Bir kadınla bir erkeğin bütün muhtemel halleri, daha doğrusu ‘dünya hali’ dansla, hareketle, şarkıyla, sözle, suskunlukla anlatılmış; iyi bir gösteri; özellikle silah-şiddet defilesi sahnesi müthiş: Kadınla erkek bir podyumda yürüyen mankenler edasıyla ellerinde değisik silahlarla, baslarında sargılarla, kafaya geçirilmiş naylon çoraplarla defile yaptılar. Dansta ve harekette tekrar ve dansın, hareketin hızıyla oynayışları çok etkileyici. İyi oyunculuk.
17.00: Apollo Theater/Sampling, 11-99, 50 dak.
Coca cola ve Amerikan dayatmasını, emperyalizmini eleştiren kötü bir oyun; eleştirdiği şeyin tuzağına düşmüş. Arka planda oyun boyunca koskocaman duran bir coca cola makinesi, aynı zamanda bir ekran; Amerikan çağrışımı olan bir sürü görüntü bu ekrandan gelip geçiyor; sahnenin sağında ise bir palmiye ağacı. Oyunun basında palmiye ağacının anlattığı bir masal coca cola makinesinden gelen seslerle kesiliyor ve biri Süpermen ve öteki Marlyn Monroe kostümü içersindeki iki oyuncu bu seslere ve ardından gelen görüntülere kapılıp gidiyorlar.
19.00: Teatergruppen Batida/A White Man,
Bebeklerin yaşadığı bir orman; bu ormana günün birinde paraşütle bir Beyaz Adam geliyor; yeni kurallarıyla ve kocaman saatiyle; ormanda yeni bir düzen, yani kendi düzenini kurmaya çalışıyor; bebekler önce uyum sağlayamasalar da sonunda Beyaz Adam’ın öğretilerini hatmetmeye çalışıyorlar; hatta içlerinden biri Beyaz Adam’a gönül vererek onun kadını oluyor; kendini ve Beyaz Adam’ı diğer bebeklere karsı korumaya çalışırken yanlışlıkla Beyaz Adam’ı vuruyor; bebekler Beyaz Adam’ın saatini ve paraşütünü kullanarak bir tür İsa figürü oluşturuyor ve ona tapınıyorlar; bu sırada Isa figürünü oluşturdukları fonun arkasından bir ışık yanıyor; bebekler bu ışığın ne olduğunu, fonun arkasındaki ‘dünya’yı merak ederek arka tarafa, başka bir dünyaya geçiyorlar ve bizler için birer gölge oluyorlar.
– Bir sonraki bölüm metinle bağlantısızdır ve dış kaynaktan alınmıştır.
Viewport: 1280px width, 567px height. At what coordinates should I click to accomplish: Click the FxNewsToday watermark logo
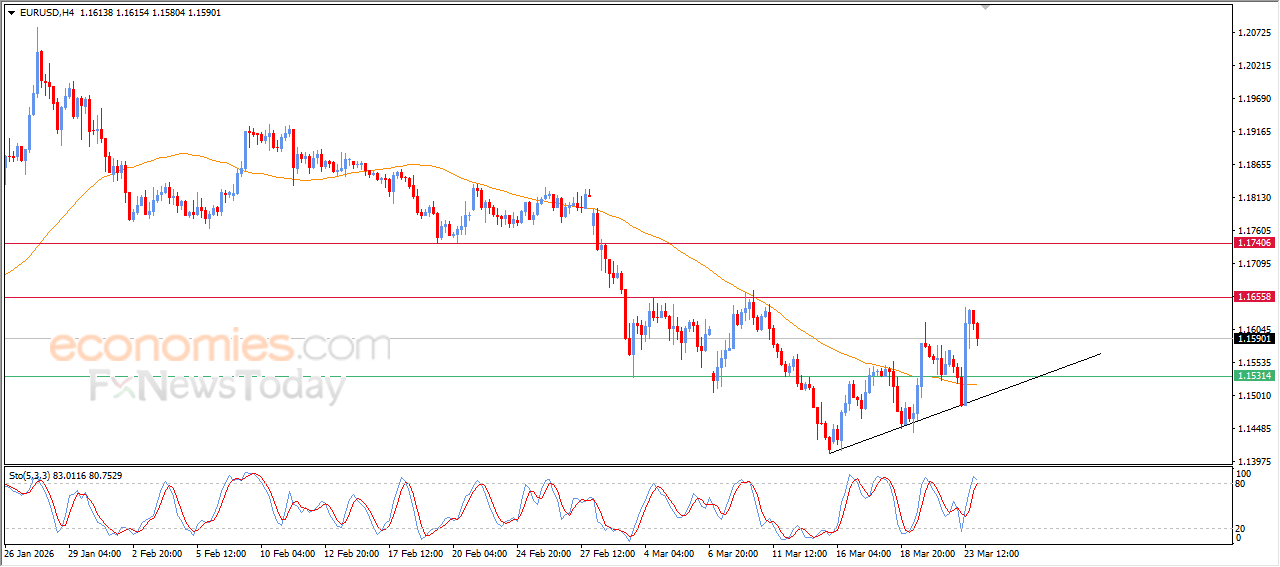coord(218,386)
Işığa yaklaşmak suretiyle kaybolan gölgelerinin ardından her birinin birer sopa ucuna takılmış birebir tasvirleri kısa bir resmi geçit yapıyor. Oyunun birkaç tane finali var; oyunculuk zaafları mevcut.
22.04.2007
10.00: Uppercut Dans, Skal vi dancie?, 1,5-4, 25 dak.
2 kadın dansçı; oyun oynayan iki arkadaş; geometrik şekiller, bu şekillerle neler yapılabilir, hangi şekil hangisine uyar? Aynı küpü paylaşamayıp kavgaya tutuşuyorlar; tümüyle dans; basit, sözsüz, renkli, çocukça… Güzel, temiz bir gösteri.
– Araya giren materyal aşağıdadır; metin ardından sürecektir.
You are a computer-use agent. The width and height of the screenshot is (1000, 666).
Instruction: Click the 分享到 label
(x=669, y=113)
11.00: Graense-Loes, Fucking Alene, 13-99, 50 dak.
Olağanüstü bir bilgisayar tekniği; genç bir kızın kendini, bedenini, cinselliği keşfi; görüntü bombardımanı ve bilgisayar egemenliğini yine müthiş bir bilgisayar tekniğiyle anlatmışlar. Dekoru oluşturan fonun üzerinde bilgisayar görüntüleri; dekorun muhtelif yerlerindeki ekranlarda evin diğer mekanlarının görüntüsü; odalardan birine konmuş olan küçük akvaryumun görüntüsü; oyunun belli bir yerinde kullanılan küçük bir kuklanın içinde (basının içinde) parmak kamera var; böylece her şey kuklanın gözünden de izlenebiliyor.
23.04.2007
13.40: Bu gün 23 Nisan Ulusal Egemenlik ve Çocuk Bayramı. İstanbul’a dönüyorum! Sevinçliyim!